__What you are asked to do__: From the data below, set down exactly the lines between the one holding "Task: Click the" and the one holding "You are a computer-use agent. This", inclusive, and no others.

__Supplied records__:
☆ ☆ ☆

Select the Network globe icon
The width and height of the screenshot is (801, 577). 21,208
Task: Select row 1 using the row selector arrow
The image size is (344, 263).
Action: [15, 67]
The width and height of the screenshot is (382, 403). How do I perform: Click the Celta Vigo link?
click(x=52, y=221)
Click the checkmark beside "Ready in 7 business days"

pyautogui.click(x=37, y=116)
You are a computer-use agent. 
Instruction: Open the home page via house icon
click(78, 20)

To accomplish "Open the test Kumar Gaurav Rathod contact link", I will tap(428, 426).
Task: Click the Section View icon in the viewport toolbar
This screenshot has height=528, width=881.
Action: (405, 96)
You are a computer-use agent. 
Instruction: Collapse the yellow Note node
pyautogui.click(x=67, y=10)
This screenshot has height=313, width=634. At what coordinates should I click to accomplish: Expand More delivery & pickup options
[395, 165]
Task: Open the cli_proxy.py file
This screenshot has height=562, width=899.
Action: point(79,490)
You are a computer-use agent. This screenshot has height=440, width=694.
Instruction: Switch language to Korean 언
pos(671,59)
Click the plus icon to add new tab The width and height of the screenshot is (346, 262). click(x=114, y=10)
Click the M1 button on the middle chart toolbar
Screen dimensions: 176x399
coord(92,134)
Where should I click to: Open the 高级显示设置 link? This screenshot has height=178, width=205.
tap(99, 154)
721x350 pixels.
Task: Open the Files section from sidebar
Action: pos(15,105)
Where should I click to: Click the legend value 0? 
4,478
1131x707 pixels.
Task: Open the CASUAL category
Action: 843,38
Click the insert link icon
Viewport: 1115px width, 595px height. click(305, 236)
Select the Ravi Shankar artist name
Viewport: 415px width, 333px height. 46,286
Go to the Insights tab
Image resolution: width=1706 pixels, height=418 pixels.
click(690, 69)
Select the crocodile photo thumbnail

☆ ☆ ☆

__Solution below__:
Task: Click the Section View icon in the viewport toolbar
This screenshot has height=528, width=881.
Action: (405, 96)
You are a computer-use agent. 
Instruction: Collapse the yellow Note node
pyautogui.click(x=67, y=10)
This screenshot has height=313, width=634. At what coordinates should I click to accomplish: Expand More delivery & pickup options
[395, 165]
Task: Open the cli_proxy.py file
This screenshot has height=562, width=899.
Action: point(79,490)
You are a computer-use agent. This screenshot has height=440, width=694.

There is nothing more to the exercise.